[Exercise instructions]
When a line in the material contains the word "dialog", copy it.

[Entries provided]

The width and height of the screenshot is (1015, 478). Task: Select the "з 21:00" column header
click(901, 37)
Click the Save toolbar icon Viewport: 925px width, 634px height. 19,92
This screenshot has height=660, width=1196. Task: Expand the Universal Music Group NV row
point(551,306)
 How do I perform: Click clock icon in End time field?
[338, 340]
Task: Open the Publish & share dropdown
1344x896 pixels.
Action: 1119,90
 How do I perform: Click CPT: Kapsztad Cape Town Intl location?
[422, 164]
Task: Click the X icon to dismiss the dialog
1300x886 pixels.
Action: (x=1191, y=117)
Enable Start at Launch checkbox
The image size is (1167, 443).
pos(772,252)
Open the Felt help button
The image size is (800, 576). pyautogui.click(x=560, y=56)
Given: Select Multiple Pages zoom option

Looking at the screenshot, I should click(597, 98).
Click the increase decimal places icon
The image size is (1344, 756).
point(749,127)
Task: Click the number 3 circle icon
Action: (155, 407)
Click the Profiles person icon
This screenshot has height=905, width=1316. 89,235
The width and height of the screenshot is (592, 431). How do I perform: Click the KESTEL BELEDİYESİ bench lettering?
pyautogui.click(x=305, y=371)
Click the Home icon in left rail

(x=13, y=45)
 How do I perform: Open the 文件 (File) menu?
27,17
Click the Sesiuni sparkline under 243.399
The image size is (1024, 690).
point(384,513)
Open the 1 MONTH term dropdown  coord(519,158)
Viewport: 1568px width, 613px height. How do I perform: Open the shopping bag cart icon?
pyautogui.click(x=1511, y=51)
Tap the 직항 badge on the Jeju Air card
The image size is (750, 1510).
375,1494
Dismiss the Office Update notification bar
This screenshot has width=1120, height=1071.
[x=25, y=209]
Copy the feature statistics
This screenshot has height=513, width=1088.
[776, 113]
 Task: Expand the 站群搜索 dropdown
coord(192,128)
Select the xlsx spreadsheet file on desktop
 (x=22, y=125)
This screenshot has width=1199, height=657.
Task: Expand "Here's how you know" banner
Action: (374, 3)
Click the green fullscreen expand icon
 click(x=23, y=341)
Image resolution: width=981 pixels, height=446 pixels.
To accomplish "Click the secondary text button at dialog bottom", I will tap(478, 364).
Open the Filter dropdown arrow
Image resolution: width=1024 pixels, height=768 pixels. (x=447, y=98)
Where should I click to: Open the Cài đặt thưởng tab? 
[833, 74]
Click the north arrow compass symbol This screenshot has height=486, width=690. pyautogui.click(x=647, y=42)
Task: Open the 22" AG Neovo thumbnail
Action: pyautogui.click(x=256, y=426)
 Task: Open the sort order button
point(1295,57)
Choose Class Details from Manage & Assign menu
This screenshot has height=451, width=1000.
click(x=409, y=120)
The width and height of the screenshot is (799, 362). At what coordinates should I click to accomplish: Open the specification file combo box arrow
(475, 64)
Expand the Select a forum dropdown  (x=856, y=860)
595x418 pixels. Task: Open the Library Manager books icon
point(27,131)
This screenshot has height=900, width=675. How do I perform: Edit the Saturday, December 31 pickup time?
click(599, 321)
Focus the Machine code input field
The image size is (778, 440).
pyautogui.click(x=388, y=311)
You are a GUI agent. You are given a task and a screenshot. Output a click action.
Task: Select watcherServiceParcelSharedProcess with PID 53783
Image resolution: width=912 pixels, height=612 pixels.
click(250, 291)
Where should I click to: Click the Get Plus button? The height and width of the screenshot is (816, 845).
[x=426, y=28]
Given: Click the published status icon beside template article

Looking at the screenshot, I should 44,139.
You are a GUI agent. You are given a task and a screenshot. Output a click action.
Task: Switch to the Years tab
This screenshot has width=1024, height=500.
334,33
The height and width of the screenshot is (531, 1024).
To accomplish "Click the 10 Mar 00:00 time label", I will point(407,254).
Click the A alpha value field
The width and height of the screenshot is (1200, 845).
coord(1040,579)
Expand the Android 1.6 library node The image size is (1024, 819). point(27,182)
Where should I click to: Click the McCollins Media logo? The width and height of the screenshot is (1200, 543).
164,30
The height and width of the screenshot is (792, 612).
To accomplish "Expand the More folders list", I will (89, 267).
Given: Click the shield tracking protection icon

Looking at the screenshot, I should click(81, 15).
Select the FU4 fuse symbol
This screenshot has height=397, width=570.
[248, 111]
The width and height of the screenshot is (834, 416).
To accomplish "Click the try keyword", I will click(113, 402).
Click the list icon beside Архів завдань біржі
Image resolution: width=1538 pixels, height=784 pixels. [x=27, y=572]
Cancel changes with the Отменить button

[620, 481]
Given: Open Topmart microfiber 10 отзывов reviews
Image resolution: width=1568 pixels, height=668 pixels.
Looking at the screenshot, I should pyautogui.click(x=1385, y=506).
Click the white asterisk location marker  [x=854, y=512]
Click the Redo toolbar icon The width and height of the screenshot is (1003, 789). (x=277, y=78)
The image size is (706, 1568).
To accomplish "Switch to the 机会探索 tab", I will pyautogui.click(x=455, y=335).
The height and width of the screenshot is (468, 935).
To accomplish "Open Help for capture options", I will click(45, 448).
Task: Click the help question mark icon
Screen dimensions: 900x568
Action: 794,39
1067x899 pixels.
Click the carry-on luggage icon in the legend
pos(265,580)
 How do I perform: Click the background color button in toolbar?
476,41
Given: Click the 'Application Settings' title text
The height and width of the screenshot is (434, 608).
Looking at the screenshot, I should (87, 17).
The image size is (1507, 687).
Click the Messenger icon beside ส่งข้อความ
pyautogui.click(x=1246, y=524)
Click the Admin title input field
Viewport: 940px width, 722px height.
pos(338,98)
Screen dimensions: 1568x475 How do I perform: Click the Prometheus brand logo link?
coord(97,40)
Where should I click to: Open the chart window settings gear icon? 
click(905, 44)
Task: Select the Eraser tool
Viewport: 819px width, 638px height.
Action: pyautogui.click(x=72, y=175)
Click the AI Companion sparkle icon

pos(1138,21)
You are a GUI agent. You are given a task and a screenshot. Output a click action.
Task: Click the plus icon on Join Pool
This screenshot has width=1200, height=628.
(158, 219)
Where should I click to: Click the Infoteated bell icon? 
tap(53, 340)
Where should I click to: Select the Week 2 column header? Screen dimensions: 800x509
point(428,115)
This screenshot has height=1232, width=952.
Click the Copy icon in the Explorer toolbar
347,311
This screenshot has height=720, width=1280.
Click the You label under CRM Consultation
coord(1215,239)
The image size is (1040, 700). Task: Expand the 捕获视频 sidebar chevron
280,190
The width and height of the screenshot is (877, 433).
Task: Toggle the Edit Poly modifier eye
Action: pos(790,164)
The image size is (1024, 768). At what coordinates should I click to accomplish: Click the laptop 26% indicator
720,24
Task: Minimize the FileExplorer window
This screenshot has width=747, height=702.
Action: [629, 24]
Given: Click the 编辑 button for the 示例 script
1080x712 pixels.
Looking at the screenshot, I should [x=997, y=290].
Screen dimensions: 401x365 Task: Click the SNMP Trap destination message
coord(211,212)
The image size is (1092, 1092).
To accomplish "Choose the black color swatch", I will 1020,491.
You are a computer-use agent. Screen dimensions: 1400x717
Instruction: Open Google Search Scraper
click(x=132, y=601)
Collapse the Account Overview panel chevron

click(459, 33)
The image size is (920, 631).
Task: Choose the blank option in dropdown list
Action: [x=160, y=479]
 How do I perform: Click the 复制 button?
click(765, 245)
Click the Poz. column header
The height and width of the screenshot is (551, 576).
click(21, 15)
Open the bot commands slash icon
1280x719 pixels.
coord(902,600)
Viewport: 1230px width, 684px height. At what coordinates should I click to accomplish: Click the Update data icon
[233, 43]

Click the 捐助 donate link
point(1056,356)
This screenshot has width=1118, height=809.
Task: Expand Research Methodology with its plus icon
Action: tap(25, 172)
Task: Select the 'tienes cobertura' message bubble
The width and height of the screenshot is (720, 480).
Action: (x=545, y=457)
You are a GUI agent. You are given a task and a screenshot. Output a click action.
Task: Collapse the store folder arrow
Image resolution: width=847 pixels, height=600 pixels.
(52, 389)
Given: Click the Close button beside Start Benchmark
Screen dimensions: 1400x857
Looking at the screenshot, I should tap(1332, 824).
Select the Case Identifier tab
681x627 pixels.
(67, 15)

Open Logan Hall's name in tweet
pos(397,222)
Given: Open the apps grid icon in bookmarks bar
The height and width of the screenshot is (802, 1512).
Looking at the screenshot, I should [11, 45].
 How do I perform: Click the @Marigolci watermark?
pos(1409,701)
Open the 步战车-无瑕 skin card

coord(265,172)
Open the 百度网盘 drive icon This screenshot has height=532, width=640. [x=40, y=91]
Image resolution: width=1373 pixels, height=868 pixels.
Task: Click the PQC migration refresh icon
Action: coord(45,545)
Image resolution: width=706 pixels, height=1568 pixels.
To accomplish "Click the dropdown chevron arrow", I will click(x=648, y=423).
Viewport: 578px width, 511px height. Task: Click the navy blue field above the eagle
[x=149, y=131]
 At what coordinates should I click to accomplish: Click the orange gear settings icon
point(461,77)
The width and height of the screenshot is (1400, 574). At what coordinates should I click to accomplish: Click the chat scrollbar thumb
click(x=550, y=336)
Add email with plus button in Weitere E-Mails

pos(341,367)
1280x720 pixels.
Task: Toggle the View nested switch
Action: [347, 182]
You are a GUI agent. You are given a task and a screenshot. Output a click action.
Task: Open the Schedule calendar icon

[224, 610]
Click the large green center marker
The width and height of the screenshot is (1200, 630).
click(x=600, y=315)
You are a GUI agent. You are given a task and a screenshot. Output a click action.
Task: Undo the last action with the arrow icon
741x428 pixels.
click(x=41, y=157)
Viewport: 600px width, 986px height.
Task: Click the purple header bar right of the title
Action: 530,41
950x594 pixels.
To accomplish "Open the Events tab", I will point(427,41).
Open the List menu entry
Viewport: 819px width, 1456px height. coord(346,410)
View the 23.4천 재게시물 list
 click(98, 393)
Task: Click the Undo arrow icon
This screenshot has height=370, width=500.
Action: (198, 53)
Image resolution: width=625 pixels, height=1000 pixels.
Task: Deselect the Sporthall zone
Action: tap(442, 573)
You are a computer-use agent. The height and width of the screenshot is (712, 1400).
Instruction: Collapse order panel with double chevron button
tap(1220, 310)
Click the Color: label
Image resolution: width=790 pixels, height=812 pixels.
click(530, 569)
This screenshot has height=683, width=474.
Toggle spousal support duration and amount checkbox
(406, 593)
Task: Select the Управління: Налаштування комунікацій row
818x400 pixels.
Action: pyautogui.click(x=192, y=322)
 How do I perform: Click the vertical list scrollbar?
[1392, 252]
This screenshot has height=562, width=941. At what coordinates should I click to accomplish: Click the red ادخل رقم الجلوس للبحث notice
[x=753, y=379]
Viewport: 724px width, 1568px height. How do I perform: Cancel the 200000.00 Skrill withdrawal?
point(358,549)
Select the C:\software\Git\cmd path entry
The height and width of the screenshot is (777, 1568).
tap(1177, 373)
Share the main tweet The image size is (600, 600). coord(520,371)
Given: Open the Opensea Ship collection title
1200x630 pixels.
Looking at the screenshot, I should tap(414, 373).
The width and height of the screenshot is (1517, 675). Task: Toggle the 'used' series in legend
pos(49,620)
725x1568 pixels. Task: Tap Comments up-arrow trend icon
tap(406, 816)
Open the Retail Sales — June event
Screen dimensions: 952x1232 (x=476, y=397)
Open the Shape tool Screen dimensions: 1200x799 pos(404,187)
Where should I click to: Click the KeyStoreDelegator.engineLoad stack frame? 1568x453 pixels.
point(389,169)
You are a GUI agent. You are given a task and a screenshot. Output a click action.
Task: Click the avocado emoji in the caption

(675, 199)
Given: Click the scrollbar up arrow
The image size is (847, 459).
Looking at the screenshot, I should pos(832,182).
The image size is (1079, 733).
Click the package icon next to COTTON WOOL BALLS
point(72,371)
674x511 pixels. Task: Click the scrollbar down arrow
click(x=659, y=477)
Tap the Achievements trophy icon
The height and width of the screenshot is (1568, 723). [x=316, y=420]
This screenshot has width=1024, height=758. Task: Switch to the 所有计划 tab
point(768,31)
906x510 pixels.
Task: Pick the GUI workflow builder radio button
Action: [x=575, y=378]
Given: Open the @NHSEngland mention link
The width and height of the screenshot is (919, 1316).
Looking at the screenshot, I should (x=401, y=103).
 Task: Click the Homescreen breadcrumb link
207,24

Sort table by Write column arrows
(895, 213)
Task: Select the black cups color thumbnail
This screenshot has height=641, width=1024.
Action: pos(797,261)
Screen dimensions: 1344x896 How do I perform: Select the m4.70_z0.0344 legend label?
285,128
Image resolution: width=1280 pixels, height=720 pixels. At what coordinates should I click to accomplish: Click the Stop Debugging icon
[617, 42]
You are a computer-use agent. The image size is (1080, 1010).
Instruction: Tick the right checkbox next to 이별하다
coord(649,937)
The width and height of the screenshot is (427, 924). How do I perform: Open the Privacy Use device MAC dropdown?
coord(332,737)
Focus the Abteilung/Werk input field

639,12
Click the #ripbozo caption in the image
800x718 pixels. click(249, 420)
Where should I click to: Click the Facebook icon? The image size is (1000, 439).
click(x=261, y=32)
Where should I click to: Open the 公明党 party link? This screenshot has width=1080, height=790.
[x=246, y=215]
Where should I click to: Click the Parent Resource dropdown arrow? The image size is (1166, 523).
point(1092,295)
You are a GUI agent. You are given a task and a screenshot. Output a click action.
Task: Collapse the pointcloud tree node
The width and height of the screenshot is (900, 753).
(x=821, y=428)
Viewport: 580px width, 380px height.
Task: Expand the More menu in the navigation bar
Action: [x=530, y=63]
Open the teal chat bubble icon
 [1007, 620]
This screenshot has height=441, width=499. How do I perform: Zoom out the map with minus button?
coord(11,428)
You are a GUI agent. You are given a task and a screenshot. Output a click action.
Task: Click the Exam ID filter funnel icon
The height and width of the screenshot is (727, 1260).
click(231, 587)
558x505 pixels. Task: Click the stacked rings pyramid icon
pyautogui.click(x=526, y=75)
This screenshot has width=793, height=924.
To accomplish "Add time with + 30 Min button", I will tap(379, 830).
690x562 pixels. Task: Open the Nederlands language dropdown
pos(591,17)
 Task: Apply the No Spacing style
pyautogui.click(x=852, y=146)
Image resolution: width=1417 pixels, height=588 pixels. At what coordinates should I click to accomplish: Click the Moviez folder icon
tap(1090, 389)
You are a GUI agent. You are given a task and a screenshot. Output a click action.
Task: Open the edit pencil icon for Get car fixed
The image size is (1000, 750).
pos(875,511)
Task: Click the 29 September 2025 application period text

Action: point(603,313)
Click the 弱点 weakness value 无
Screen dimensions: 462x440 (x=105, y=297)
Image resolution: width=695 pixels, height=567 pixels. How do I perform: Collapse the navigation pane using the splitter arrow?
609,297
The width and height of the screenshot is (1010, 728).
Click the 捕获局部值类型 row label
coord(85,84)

[Solution to this exercise]
Task: Click the X icon to dismiss the dialog
To accomplish "Click the secondary text button at dialog bottom", I will tap(478, 364).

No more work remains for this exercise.